Later this week, the Nuclear Suppliers Group will reconvene to decide whether to lift a 34 year embargo on the transfer of nuclear material to India. In the interests of non-proliferation it is profoundly to be hoped that it does not.

One of the ways in which the international community has tried over decades to prevent the proliferation of nuclear weapons is through global controls on nuclear technology. The cornerstone of this process has been the nuclear Non-Proliferation Treaty (NPT), which came into force in 1970. All signatories to the NPT are allowed access to civilian nuclear technology and nuclear fuel via the Nuclear Suppliers Group (NSG). In exchange they agree not to develop nuclear weapons and to comply with the international inspections regime.

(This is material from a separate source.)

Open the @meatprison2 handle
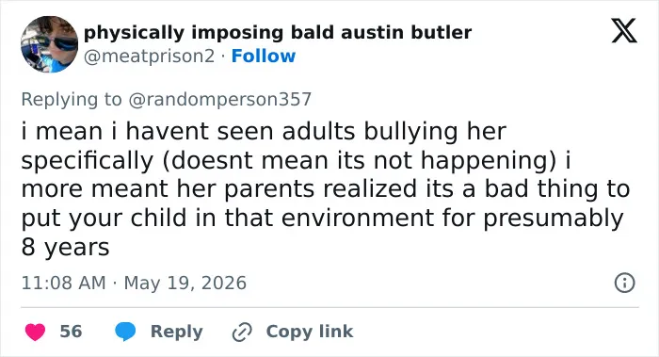Screen dimensions: 659x357 [149, 57]
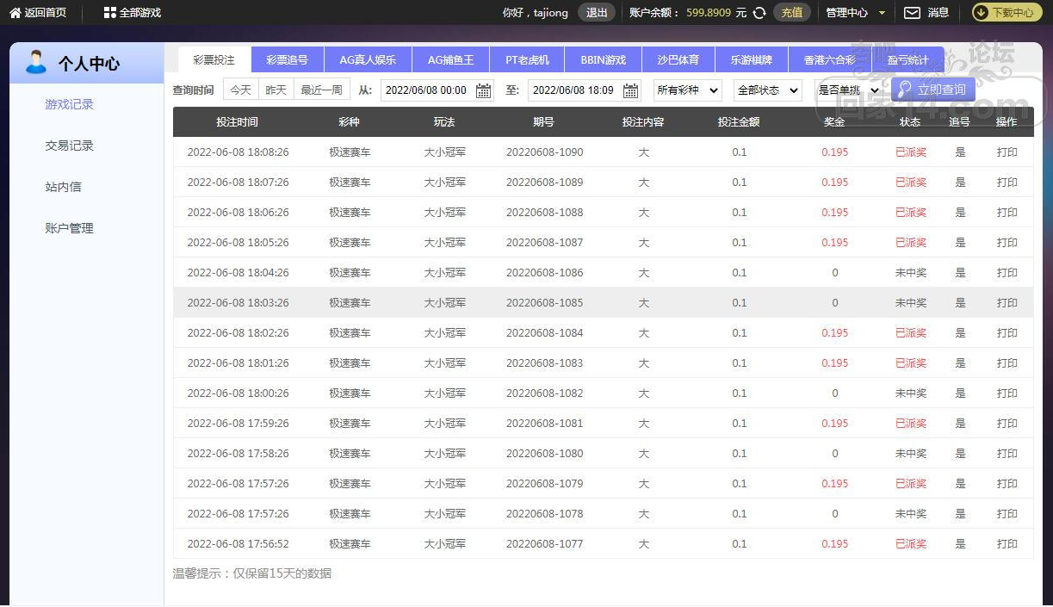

But India has never signed the NPT, in 1974 tested a nuclear device and in the 1990s developed a nuclear arsenal. All this is outside any international regulatory framework. This behaviour by India (also pursued by Pakistan and Israel) is widely – and rightly – condemned by the international community.

The United States has been an outspoken opponent of nuclear proliferation, notably with regard to Iraq, Iran and North Korea. Nevertheless, it is the US which has for two years been explicitly championing India’s exemption from the ban. If agreed by the NSG, the India-US nuclear cooperation agreement would allow the US full civil nuclear cooperation with India, in exchange for IAEA safeguards on its civil programme.

But what about India’s nuclear weapons programme? This would not be touched – it would not come under any kind of international control. And no pressure is being put on India to disarm its nuclear weapons. This is understood in many quarters to be the US condoning India’s nuclear weapons programme. It is also described as hypocrisy and double standards.

How is it possible to oppose nuclear proliferation if powerful states reward their friends for that very offence? The US-India deal will drive a coach and horses through global anti-proliferation principles and safeguards. Fortunately some members of the NSG – including Austria and New Zealand – have had the courage to stand up to sustained pressure and lobbying from the US. Let us hope that when the NSG reconvenes they will stand firm and prevent this disastrous step taking place.